[Item coordinate data]
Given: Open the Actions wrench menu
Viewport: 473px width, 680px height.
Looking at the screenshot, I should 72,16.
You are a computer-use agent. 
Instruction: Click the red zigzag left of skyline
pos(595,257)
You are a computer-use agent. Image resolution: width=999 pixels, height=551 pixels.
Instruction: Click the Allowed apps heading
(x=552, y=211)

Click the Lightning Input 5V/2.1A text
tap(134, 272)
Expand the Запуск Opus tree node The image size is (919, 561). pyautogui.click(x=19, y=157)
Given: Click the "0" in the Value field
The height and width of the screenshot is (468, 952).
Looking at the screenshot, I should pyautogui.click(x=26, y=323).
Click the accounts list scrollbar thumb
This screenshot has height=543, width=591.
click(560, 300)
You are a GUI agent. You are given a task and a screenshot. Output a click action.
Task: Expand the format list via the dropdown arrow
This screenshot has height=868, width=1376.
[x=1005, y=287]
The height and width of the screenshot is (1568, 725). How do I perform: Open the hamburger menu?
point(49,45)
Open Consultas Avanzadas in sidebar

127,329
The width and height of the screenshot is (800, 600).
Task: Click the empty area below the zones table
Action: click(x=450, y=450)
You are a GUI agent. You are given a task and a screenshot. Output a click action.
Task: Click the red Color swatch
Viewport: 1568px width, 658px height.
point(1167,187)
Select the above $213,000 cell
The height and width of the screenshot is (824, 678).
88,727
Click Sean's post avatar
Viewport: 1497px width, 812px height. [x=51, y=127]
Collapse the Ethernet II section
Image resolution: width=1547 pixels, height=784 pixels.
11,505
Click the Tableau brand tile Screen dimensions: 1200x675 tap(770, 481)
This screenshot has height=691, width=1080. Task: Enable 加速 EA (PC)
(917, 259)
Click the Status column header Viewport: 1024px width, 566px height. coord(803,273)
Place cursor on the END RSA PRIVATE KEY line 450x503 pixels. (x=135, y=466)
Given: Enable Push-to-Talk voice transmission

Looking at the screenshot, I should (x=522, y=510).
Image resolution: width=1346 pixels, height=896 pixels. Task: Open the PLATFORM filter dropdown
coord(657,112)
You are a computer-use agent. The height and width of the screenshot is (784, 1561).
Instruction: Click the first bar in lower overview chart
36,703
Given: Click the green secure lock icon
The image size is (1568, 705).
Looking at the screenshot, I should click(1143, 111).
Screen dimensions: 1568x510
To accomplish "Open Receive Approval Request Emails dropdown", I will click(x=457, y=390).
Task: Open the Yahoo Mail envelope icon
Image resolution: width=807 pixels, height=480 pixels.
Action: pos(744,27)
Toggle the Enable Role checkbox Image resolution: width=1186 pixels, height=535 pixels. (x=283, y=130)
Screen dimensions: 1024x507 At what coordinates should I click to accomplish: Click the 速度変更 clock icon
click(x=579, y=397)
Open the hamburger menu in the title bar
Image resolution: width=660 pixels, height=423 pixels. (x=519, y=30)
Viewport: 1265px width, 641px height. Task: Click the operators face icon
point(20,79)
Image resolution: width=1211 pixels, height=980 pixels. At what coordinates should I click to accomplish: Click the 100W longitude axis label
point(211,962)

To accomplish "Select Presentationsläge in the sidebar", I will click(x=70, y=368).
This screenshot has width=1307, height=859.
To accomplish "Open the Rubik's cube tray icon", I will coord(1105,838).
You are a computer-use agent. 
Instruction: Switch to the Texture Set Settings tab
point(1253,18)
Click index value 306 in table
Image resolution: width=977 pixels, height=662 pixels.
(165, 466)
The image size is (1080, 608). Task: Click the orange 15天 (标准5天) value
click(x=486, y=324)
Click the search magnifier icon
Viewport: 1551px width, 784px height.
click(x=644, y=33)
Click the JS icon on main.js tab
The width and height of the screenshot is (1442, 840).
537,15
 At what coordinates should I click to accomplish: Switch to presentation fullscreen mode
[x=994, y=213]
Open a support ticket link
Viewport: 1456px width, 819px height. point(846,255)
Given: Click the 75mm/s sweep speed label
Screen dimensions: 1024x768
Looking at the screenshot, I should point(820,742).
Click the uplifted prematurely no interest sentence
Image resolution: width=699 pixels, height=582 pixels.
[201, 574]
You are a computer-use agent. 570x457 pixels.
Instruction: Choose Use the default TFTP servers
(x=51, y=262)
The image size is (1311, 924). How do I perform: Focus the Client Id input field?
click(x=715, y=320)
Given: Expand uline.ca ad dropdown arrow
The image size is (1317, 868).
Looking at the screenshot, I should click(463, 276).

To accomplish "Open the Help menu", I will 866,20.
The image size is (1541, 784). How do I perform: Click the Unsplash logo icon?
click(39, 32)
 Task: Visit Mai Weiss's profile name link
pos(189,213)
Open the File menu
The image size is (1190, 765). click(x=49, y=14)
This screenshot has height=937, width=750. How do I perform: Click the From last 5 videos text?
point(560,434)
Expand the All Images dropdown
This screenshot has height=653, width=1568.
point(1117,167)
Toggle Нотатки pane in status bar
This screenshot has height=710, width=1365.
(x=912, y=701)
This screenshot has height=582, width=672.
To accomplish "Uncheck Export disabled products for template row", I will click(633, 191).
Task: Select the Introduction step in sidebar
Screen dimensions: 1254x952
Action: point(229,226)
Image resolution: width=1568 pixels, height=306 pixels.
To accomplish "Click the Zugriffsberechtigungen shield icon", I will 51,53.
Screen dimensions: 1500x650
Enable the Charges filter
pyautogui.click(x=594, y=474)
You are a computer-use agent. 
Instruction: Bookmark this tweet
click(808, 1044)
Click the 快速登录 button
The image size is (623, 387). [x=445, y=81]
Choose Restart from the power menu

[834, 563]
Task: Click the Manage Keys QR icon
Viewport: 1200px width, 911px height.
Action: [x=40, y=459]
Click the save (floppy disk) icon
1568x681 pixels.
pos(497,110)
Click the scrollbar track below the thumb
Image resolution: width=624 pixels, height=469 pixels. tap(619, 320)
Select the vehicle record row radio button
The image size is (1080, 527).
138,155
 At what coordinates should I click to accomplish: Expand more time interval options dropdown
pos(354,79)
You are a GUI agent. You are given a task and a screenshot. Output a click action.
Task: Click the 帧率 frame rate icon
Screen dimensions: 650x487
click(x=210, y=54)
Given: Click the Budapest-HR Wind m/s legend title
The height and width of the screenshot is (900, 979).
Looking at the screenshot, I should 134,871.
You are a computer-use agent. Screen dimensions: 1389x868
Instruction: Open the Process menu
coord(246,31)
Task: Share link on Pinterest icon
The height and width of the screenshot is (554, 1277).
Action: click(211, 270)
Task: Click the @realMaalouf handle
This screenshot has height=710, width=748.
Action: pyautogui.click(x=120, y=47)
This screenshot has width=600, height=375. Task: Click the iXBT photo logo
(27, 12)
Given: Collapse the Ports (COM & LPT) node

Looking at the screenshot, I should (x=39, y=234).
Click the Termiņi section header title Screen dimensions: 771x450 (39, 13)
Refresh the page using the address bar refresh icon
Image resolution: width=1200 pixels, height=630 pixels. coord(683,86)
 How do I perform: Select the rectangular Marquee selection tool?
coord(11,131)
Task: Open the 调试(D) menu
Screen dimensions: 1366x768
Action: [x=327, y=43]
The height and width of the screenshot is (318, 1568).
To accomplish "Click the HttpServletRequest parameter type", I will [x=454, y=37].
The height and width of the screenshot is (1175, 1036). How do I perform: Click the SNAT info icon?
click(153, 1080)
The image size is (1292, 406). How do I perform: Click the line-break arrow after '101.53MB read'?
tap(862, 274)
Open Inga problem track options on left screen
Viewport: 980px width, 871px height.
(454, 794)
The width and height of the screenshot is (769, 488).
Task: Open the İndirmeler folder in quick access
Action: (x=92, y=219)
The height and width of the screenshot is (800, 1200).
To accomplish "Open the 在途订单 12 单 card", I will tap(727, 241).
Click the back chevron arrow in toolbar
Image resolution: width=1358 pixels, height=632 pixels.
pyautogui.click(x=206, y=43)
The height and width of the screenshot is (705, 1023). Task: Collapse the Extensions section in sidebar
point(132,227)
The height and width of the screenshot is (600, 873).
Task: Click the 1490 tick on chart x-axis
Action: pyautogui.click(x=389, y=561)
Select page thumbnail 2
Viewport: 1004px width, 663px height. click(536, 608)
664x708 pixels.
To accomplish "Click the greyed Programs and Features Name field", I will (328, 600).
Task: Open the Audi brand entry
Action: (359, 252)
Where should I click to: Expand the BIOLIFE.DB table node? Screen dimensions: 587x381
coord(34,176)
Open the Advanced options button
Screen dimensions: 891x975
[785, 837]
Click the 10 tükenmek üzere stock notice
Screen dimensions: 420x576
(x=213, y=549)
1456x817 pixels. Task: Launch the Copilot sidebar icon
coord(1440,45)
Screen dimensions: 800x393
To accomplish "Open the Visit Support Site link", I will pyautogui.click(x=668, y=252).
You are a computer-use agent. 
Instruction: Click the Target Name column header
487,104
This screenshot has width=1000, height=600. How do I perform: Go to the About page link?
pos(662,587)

[GIVEN PROBLEM]
Tally the lines in the records that contain the string "section", and reply with the number alone.

[THE OUTPUT]
3